Aly’s mum: I wish someone had told me how to eat these when I first came here as I totally didn’t know what to do!
Me: (Feeling very suspicious that there was going to be a sea urchin involved) What’s the deal?
Aly’s mum: Well I was hungry and popped the whole thing in my mouth and bit it. And you know they very cleverly insert soup in to it so I scalded my mouth and ran around the restaurant screaming. We’ll get Aly to show you how to eat them as I’m a bit clumsy at it.
Me: Aly, how do I eat the soupy bun without squirting it over your mum?

So it transpires that you lift it delicately out of the steamer into your spoon where you then carefully insert your chopstick into it piercing the bun. The soup then streams onto your spoon. You then sip the soup and eat the bun. Delicious! And in all the countries I’ve visited no one has ever told me how not to make a total arse of myself in public so beautifully.

dai tai fung


It’s been a quiet week after the swamps last week. There is sports day, clubs starting, friends to play with and friends to be made.

I have also had my first foray into the world of asian cooking. The lovely Aly from Bangkok has been my teacher. There is nothing like learning to cook from a real-life person. One of the things I love about food is being able to conjure up events, times and people in my head as I eat. Minx makes her chilli with baked beans and bacon (it’s amazing), Dom makes the best guacamole. Every time I eat them I am with that person, even when I’m not. Aly completely understands this. She was brought up in Bangkok and when she was small her parents would often travel or entertain. Her nanny came from the ‘countryside’ in Thailand so would cook simple regional food for herself and Aly. Food is a comfort blanket the world over.
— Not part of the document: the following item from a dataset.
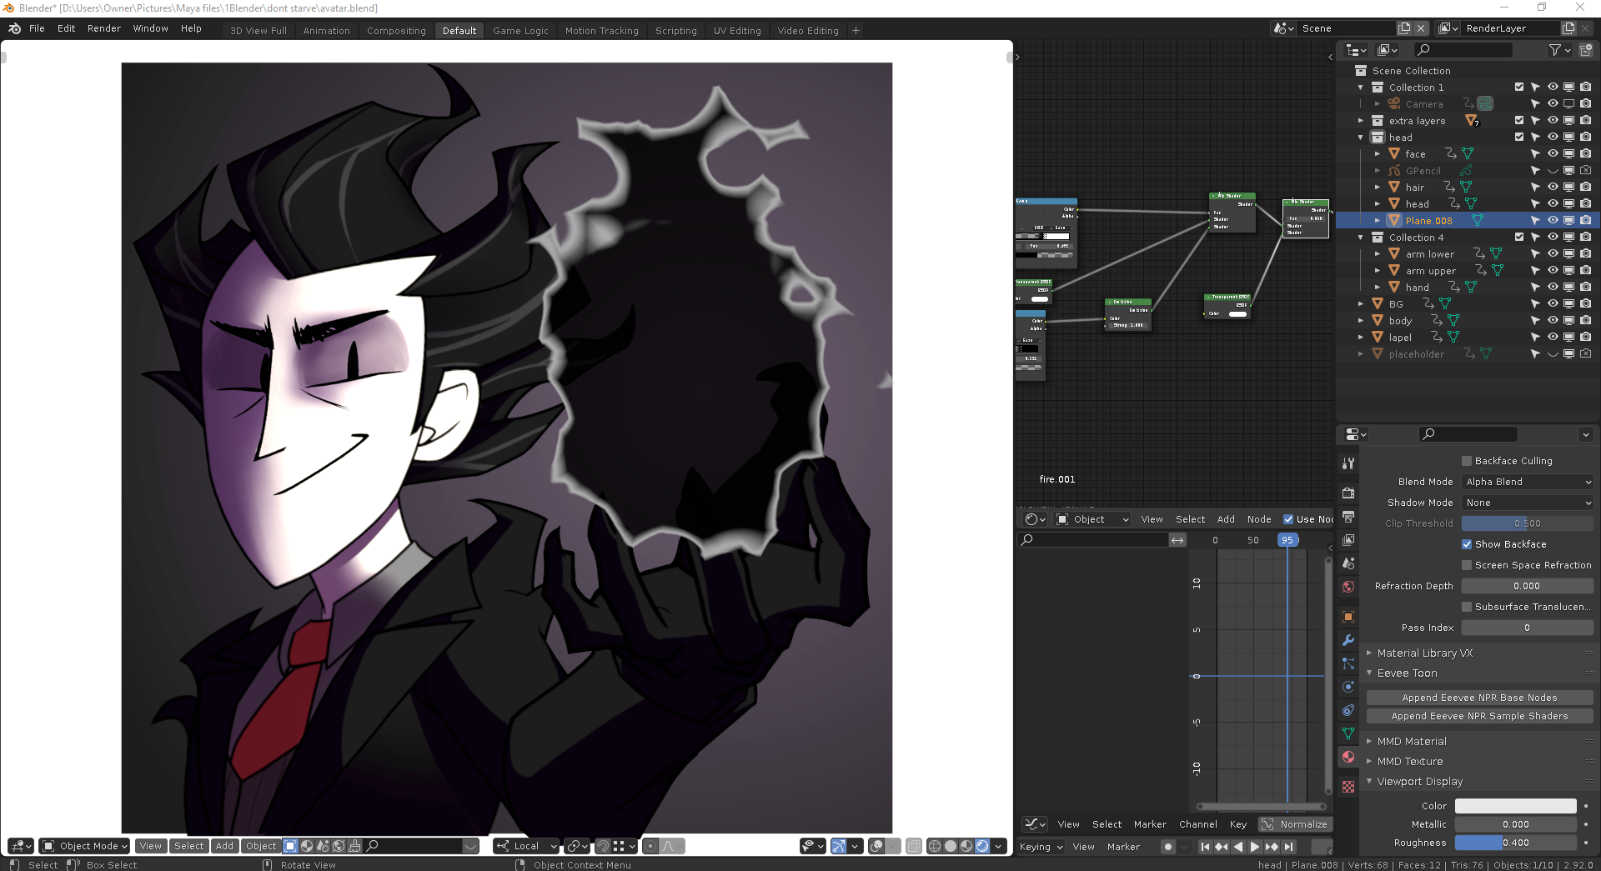
Task: Click the Viewport Display color swatch
Action: 1515,806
When I go home I am going to start Food Story Night. You take it in turns for a friend to teach you how to cook a meal their way, a recipe that means something to them. Food and a story, my two favourite things.

So we went to Aly’s favourite place to eat Thai food. If you are in Singapore, I’m talking about the Golden Mile shopping complex off the Nicoll Highway.
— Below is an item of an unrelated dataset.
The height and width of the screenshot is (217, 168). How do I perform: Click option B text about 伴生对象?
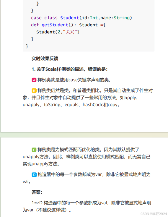coord(88,98)
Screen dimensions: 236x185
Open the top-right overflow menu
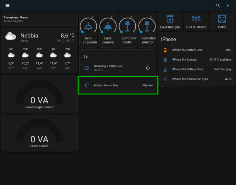(x=228, y=6)
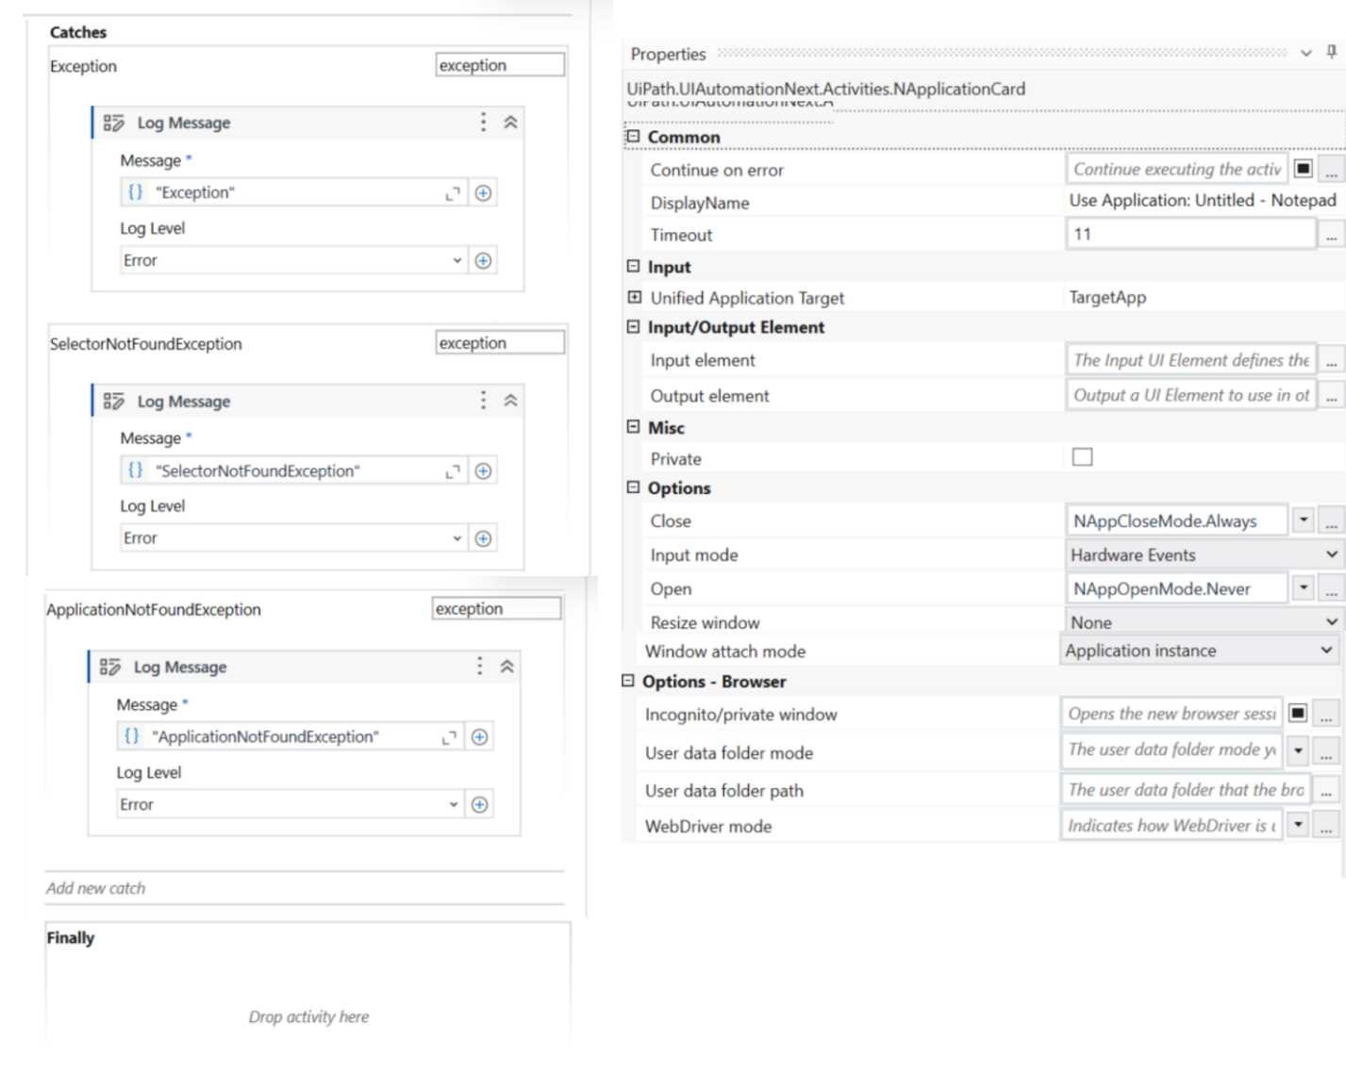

Aly orders a selection of dishes for us to try – roast chicken, papaya salad with prawns and another vermicelli noodle salad dish and sticky rice. Before the food comes, the lady running the place puts down a tray of raw cabbage and two small plastic bags. Okaaaay. The plastic bag contained the sticky rice – it wasn’t so much sticky as welded. You prise pieces of rice out of the bag and dunk it in the sauce. After the first mouthful I discovered what the raw cabbage is for. It takes the heat out of your mouth if the food is too spicy. That really works and I ate a fair old bit of raw cabbage with this meal. Aly said that she would order her favourite childhood meal – black spider crabs – but she could guarantee I wouldn’t like it. She’s right, it was a spicy, salty, fishy burn-your-tongue-off-why-would-you-eat-this kind of a taste.

Thai meal with Aly

Then it was time to do ingredients. I got carried away in the supermarket and bought this…

Thai food shopping

I had pandan leaves, thai basil, baby aubergines, thai curry paste, fish sauce, chilli sauce and other stuff….and I should have labelled the bottles in English as now I’m a bit unsure…

I’m still trialling recipes so will share some later but here’s my discovery so far. Chinese food has a trinity of flavours as a base note for most of the food – garlic, ginger and soy. The Thai food that Aly is teaching me to cook has a different base note – garlic, lemongrass and chilli. Fresh and sour. Chalk and cheese.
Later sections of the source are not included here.